Voor Labov konden taalkundigen daar op verschillende manieren op reageren. Je kon bijvoorbeeld die tegenvoorbeelden als, inderdaad, onverklaarde uitzonderingen terzijde schuiven. Of je kon zeggen dat die hele methode van de neogrammatici op drijfzand gegrondvest was: het leek misschien alsof mensen de uitspraak van spraakklanken in één keer veranderden, maar eigenlijk gingen die veranderingen woord voor woord.
Individuele klanken
Labov heeft laten zien dat er eigenlijk twee verschillende zaken aan de hand zijn. Die zogeheten neogrammatische klankverandering gaat erover dat je klanken op een geheel nieuwe manier gaat uitspreken. In het Poldernederlands verandert de ij in een klank die weliswaar lijkt op de oude aai van maai, maar daar toch ook vanaf wijkt: er ontstaat een nieuwe manier van een oude klank uitspreken.
Maar bij die zogenoemde uitzonderingen is er altijd iets anders aan de hand, dan verandert een klank in een andere klank die al bestaat. In het geval van ice cream is de slot-[st] bijvoorbeeld veranderd in een slot-[s]. Aan de uitspraak van individuele klanken verandert dan niets.
Helder
En zo is het volgens Labov altijd: neogrammatische klankverandering gaat over nieuwe uitspraakvormen, uitzonderingen gaan altijd over aanpassingen die binnen het systeem blijven.
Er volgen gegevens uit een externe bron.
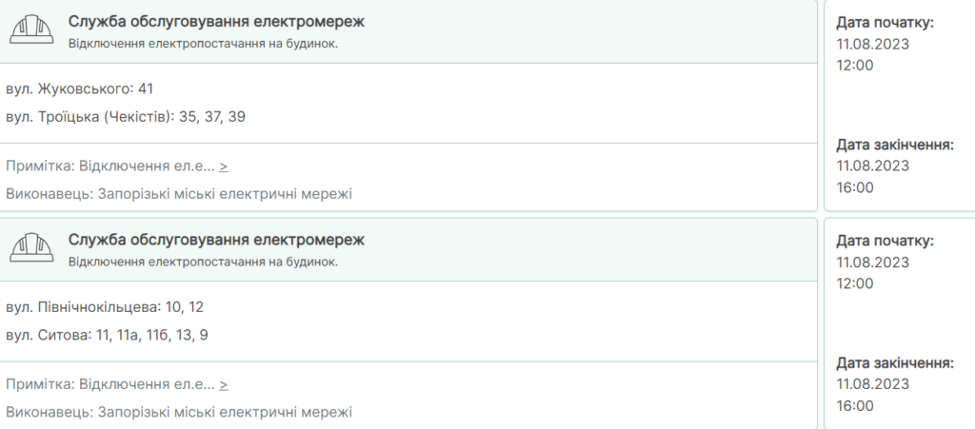Click the first card's Виконавець Запорізькі міські електричні мережі
This screenshot has width=975, height=429.
179,194
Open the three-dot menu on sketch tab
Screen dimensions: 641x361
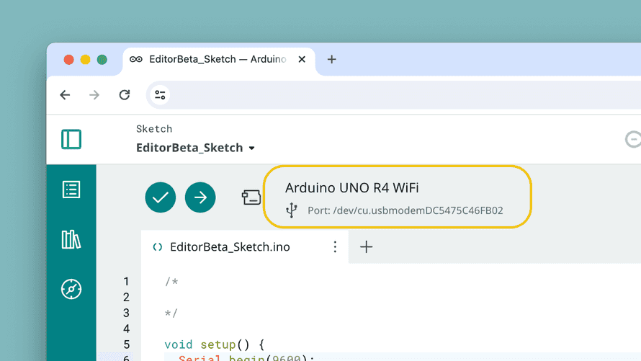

Bovendien zijn er verschillende factoren in het spel: het eerste soort verandering ontstaat doordat mensen zich, mogelijk onbewust, aan elkaar aanpassen in de uitspraak – een onbewust proces dat altijd doorgaat. Het tweede soort verandering gebeurt omdat het taalsysteem het afdwingt i[stkr]eam heeft wel heel veel medeklinkers na elkaar, en dat kan keurig worden aangepast.
Het is mijn droom voor als ik later oud ben. Echte ontdekkingen te hebben gedaan over taal, als Labov. En daarnaast de ontdekkingen van ander zo helder en respectvol te kunnen uitleggen, als Kiparsky.